Test (for development)
======================

- Clone the github repository

    .. code-block:: shell

        git clone https://github.com/dduraipandian/scrapqd.git

- create virtual environment to work

    .. code-block:: shell

        pip3 install virtualenv
        virtualenv scrapqd_venv
        source scrapqd_venv/bin/activate

- install tox

    .. code-block:: shell

        pip install tox

- run tox from the project root directory

    - current tox have four python version - py37,py38,py39,py310
    - check your python version

        .. code-block:: shell

            python3 --version

            # Python 3.9.10

    - once you get your version (example: use py39 for 3.9) to run tox

        .. code-block:: shell

            tox -e py39


FAQs
====

- How to copy query from graphql ui to python code.

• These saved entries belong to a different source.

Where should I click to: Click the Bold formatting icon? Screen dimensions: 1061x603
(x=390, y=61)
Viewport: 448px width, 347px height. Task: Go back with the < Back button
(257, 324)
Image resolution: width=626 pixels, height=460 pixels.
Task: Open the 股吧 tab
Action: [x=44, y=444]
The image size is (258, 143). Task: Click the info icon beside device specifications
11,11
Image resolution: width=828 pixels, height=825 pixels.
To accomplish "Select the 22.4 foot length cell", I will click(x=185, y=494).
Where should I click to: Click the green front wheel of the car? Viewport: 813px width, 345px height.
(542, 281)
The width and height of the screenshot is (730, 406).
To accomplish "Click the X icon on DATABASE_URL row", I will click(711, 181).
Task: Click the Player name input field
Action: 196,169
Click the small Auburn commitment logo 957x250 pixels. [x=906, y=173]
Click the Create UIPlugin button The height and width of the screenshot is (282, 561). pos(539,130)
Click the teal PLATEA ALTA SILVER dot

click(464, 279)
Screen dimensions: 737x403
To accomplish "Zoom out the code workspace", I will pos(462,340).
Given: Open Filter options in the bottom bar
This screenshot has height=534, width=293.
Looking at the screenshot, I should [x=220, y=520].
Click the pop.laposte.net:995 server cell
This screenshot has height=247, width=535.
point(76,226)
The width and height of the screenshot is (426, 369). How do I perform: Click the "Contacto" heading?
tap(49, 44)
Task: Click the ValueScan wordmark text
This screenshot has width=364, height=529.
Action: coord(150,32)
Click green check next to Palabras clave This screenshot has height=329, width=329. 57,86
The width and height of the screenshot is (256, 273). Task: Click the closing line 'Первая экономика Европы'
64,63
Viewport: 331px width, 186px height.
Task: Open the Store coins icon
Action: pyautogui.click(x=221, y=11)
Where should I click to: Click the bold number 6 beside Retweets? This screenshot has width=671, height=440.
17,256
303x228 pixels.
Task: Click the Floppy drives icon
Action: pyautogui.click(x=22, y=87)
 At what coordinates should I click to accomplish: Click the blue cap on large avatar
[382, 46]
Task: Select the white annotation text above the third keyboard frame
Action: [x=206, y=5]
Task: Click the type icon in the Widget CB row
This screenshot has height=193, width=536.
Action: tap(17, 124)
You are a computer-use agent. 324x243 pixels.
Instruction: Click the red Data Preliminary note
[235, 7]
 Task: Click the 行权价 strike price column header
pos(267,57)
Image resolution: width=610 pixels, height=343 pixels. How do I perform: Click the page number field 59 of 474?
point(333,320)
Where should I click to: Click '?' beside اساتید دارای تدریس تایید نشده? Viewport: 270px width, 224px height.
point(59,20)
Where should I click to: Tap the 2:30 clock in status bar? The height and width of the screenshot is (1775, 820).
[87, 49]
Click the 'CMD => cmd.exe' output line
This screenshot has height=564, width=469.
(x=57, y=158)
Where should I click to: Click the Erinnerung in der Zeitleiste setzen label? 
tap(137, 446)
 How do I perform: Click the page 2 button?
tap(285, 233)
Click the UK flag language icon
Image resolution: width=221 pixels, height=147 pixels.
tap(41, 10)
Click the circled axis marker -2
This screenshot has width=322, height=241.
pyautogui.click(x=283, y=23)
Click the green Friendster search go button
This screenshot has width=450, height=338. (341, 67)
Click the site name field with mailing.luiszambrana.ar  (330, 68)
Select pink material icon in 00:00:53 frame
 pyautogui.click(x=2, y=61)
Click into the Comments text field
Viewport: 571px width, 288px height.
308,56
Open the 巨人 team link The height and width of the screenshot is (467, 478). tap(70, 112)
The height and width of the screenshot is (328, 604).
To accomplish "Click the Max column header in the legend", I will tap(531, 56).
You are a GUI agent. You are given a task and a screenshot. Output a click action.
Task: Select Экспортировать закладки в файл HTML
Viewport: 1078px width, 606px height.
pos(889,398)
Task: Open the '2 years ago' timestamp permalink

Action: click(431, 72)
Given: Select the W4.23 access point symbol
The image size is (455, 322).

    - you can normally copy code from ui to python code to execute using client.
    - if you hav ``regex`` query, patterns needs to escaped in the python code. In such, use python `raw strings <https://docs.python.org/3/library/re.html#raw-string-notation>`_, where backslashes are treated as literal characters, as above example.

- How to suppress webdriver logs

    - If you see webdriver logs like below, set ``WDM_LOG_LEVEL=0`` as environment variable and run

        ..  code-block:: shell

            [INFO] [97002] [2022-03-14T02:18:26+0530] [SCRAPQD] [/webdriver_manager/logger.py:log():26] [WDM] [Driver [/99.0.4844.51/chromedriver] ...]

- How to change log level for scrapqd library

    - ``ERROR`` level is default logging. You can change this with ``SCRAPQD_LOG_LEVEL`` environment variable.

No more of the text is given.